Tous ces établissements n’existent plus. La ‘’League des Pros’’ était la propriété de l’ex-footballeur pro ivoirien Bonaventure Kalou, qui évoluait encore en Hollande. Des témoignages sur l’histoire du Carrefour garage corroborés par Koné Souleymane dit Kader et son petit-frère Koné Daouda, deux des pionniers de la coiffure à la Riviera 2-Anono, rencontrés le même soir.
Après le pot ‘’Chez Audrey’’, tout mon ‘’gbonyi’’ prend la direction de ‘’Chez la Togolaise’’, dans la ruelle derrière ‘’le Buzz’‘ et devant l’espace Contador et ‘’l’ambassadrice du porco Corine‘’, vendeuse de viande de porc.
Il est pratiquement 2h du matin. Il y a du beau monde chez la Togolaise. C’est pareil dans les maquis ‘’Chez Aude’’, “Chez Coach Masra”, chez Solange, ’’N.P.C’’ (Né Pour C…) Chez Gisèle, et au Prestige chez Lili.
Certains clients regardent des matches de foot rediffusés et d’autres écoutent la musique. Ceux qui ne veulent pas de musique en fond sonore se dirigent au ‘’Resto Chez Varold’’ au bout de la rue, au ‘’Carrefour Gorille’’, du nom d’un brocanteur dans le coin qui a une ‘’tête de gorille’’. Ou ils vont à la selecte cave ’’ Chez Max’’ située derrière le chawarma Rifat, et managée par le célèbre Habib le milliardaire.
Quant aux amateurs de musiques rétros, ils se régalent tout simplement à ‘’Android +’’ chez Alain Konan, dans la ruelle qui va tout droit au complexe hôtel ‘’Le Buzz’’.
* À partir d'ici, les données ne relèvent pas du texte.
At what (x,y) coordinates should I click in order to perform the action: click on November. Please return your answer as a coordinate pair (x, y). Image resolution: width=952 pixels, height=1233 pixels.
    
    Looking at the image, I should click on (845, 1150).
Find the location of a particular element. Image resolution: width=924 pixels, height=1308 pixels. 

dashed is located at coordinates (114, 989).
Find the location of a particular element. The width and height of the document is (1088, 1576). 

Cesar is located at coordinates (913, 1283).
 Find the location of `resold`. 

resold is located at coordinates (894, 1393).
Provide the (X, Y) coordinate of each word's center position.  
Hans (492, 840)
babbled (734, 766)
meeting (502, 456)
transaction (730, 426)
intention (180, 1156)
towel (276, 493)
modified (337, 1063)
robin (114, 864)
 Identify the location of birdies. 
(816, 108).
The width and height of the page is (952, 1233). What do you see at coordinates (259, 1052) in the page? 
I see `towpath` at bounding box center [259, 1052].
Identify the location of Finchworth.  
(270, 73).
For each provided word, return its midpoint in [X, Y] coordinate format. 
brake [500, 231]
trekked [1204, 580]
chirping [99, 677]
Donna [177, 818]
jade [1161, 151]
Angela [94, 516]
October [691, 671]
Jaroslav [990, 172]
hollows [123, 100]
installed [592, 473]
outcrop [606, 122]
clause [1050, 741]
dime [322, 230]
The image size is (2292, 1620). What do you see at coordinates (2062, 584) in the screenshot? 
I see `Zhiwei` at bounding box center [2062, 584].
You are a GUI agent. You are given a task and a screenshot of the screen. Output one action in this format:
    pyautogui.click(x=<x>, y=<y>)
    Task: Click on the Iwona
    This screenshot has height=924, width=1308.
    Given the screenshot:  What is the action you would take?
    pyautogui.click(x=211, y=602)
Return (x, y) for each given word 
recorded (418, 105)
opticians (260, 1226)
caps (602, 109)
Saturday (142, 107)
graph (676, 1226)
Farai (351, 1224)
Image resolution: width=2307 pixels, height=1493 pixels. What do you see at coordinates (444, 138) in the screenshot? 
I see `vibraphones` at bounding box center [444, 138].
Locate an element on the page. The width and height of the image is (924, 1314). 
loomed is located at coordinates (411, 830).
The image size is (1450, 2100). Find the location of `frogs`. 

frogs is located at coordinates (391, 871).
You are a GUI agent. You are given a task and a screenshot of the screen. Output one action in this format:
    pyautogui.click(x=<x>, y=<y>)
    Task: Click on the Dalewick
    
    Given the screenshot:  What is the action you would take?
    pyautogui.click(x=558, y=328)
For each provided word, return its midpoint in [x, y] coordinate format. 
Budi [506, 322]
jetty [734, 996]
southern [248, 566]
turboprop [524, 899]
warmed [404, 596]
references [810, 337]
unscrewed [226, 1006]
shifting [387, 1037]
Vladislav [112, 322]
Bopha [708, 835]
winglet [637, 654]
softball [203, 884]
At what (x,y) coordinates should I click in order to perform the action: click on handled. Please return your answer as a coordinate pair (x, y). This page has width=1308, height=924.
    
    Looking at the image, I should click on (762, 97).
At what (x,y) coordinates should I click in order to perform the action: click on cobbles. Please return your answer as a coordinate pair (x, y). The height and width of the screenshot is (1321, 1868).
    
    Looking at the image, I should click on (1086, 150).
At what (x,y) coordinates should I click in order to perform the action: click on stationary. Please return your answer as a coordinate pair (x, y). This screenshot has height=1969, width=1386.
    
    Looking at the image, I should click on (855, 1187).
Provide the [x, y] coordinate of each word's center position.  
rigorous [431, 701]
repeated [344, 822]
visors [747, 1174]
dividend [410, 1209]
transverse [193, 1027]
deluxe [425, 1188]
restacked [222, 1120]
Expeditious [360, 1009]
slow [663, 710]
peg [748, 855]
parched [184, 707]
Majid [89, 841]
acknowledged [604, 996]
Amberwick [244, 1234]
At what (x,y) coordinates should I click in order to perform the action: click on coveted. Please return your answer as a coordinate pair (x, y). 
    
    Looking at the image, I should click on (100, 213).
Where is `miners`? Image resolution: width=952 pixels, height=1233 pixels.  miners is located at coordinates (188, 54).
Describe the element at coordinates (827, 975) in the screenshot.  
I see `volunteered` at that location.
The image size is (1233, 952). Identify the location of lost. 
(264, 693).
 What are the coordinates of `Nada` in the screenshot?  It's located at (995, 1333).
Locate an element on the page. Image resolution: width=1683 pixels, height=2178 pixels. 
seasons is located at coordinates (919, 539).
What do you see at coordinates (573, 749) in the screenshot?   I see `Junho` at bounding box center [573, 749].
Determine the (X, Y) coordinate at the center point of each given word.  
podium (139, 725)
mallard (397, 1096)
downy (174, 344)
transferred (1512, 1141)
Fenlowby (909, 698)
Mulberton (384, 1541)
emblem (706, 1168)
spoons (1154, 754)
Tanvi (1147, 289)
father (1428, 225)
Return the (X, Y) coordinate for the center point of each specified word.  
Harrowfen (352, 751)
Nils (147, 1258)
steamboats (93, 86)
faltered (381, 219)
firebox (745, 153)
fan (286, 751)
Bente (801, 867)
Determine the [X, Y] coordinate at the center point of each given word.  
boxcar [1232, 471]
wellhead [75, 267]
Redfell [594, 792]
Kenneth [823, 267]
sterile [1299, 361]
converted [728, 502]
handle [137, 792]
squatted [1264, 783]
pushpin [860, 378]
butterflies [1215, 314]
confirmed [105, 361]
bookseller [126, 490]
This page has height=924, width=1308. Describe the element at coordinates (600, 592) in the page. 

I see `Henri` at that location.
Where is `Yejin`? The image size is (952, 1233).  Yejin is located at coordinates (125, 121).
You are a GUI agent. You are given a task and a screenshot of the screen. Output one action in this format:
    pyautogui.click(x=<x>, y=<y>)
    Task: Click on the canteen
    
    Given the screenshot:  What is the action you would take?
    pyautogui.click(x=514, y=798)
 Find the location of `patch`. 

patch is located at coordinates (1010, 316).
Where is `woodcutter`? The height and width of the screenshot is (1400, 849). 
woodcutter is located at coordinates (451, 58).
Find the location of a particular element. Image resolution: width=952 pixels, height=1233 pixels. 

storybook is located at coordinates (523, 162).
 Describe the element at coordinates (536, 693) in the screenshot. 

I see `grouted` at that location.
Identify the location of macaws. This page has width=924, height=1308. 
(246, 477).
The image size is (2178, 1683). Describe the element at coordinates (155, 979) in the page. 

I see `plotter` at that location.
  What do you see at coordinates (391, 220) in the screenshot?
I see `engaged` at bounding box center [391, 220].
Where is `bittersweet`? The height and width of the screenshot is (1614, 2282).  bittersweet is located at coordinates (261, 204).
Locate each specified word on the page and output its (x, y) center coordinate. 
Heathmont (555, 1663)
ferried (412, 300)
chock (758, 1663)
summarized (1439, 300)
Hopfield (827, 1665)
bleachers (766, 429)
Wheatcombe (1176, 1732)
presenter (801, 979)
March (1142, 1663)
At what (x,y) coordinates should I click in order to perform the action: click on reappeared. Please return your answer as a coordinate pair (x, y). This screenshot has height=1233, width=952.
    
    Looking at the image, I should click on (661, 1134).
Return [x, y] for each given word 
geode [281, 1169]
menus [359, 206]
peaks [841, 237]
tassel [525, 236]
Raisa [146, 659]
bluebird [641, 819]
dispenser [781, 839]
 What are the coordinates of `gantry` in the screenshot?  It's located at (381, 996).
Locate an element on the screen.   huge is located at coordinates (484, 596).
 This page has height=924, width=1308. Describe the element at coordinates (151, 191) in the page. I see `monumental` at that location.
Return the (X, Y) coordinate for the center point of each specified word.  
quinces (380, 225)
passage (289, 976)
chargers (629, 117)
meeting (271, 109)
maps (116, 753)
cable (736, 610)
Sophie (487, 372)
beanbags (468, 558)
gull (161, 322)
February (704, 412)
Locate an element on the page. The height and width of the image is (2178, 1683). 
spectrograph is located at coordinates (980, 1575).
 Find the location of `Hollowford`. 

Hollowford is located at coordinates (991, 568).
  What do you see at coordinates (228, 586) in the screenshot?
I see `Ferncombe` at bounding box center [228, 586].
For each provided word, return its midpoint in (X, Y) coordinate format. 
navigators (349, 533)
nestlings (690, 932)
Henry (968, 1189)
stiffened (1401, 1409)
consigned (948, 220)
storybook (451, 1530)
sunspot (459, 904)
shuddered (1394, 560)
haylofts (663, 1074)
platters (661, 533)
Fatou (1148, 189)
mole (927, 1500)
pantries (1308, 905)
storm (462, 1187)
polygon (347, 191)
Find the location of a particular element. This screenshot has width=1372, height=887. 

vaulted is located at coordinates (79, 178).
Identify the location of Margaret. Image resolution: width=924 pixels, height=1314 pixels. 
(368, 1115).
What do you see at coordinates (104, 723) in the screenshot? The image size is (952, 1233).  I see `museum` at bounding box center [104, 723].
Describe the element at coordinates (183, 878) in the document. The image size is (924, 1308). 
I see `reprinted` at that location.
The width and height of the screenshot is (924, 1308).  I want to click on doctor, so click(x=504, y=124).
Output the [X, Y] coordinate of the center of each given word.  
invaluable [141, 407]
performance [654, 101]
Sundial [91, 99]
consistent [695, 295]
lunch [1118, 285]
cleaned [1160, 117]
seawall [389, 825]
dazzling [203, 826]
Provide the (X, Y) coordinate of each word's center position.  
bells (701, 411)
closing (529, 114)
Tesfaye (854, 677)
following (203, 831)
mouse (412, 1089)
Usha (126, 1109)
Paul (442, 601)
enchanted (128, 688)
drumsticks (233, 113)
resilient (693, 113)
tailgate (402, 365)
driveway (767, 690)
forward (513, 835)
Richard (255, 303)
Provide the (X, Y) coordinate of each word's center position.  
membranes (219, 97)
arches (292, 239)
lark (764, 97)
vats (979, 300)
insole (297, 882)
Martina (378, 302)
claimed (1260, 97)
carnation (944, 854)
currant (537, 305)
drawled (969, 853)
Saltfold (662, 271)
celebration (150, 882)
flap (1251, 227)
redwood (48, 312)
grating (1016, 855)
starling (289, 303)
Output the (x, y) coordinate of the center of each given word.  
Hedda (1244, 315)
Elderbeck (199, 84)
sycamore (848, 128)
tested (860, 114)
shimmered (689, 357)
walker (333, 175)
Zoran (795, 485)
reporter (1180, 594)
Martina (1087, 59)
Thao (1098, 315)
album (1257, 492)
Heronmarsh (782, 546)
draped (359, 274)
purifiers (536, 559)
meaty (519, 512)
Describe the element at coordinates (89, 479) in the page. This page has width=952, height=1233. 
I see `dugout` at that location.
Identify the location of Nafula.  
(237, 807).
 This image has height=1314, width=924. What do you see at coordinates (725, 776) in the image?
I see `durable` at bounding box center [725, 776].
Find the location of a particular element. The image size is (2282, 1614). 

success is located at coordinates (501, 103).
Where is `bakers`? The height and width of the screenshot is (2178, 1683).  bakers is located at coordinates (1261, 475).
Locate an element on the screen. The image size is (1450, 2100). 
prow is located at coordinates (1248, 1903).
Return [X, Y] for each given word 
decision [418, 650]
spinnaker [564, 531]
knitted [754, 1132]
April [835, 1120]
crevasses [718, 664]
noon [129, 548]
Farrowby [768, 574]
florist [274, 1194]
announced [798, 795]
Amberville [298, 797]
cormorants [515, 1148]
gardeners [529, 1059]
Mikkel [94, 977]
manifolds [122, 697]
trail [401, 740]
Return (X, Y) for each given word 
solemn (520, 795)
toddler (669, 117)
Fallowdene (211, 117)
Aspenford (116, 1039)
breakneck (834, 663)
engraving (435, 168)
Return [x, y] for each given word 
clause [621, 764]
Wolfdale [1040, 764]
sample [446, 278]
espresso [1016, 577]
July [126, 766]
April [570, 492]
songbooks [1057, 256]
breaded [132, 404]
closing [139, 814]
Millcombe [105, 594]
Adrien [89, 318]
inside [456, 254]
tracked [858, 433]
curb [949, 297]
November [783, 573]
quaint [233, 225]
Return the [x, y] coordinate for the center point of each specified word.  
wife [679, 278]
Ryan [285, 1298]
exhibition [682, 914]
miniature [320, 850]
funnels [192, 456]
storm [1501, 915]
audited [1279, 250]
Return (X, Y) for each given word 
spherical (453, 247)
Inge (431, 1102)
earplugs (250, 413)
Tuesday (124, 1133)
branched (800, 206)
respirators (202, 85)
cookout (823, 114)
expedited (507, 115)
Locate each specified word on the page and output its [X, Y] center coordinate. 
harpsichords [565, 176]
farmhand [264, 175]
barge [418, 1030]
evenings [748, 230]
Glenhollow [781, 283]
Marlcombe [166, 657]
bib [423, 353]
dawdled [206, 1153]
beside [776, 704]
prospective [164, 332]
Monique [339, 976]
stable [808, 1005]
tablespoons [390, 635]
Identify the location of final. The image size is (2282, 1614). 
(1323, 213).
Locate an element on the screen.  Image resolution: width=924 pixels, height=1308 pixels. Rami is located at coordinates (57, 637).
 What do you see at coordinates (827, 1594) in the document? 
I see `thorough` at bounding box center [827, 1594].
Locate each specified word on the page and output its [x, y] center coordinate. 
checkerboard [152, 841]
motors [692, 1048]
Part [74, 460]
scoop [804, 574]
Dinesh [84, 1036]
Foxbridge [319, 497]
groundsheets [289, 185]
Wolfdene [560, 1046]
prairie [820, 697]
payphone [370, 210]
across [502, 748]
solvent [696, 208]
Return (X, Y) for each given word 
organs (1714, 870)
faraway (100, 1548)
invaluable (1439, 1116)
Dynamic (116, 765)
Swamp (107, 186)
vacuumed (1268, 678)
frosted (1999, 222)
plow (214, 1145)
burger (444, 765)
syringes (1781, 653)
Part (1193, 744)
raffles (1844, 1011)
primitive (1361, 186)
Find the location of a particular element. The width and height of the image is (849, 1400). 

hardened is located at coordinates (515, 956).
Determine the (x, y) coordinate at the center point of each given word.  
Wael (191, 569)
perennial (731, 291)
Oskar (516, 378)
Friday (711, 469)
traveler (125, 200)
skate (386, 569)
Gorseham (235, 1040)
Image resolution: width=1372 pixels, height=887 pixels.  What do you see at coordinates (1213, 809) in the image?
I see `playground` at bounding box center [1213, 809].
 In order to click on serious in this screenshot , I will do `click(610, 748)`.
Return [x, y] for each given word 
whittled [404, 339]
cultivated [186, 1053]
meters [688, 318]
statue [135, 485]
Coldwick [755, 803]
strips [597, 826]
C’est d’ailleurs après avoir pris notre dose de rétros ivoiriens et africains à ‘’Android +’’, que mon ‘’gbonyi’’ se sépare au ‘’Carrefour garage’’. Où je croise les artistes zouglou et coiffeurs Bill Wallace, Titro1er, Skim et le manager d’artistes Laurent Lago. Il est 4 heures du matin. J’ai juste le temps de les saluer, avant de rejoindre mon ‘’ garage familial‘’. Pour quelques heures de sommeil.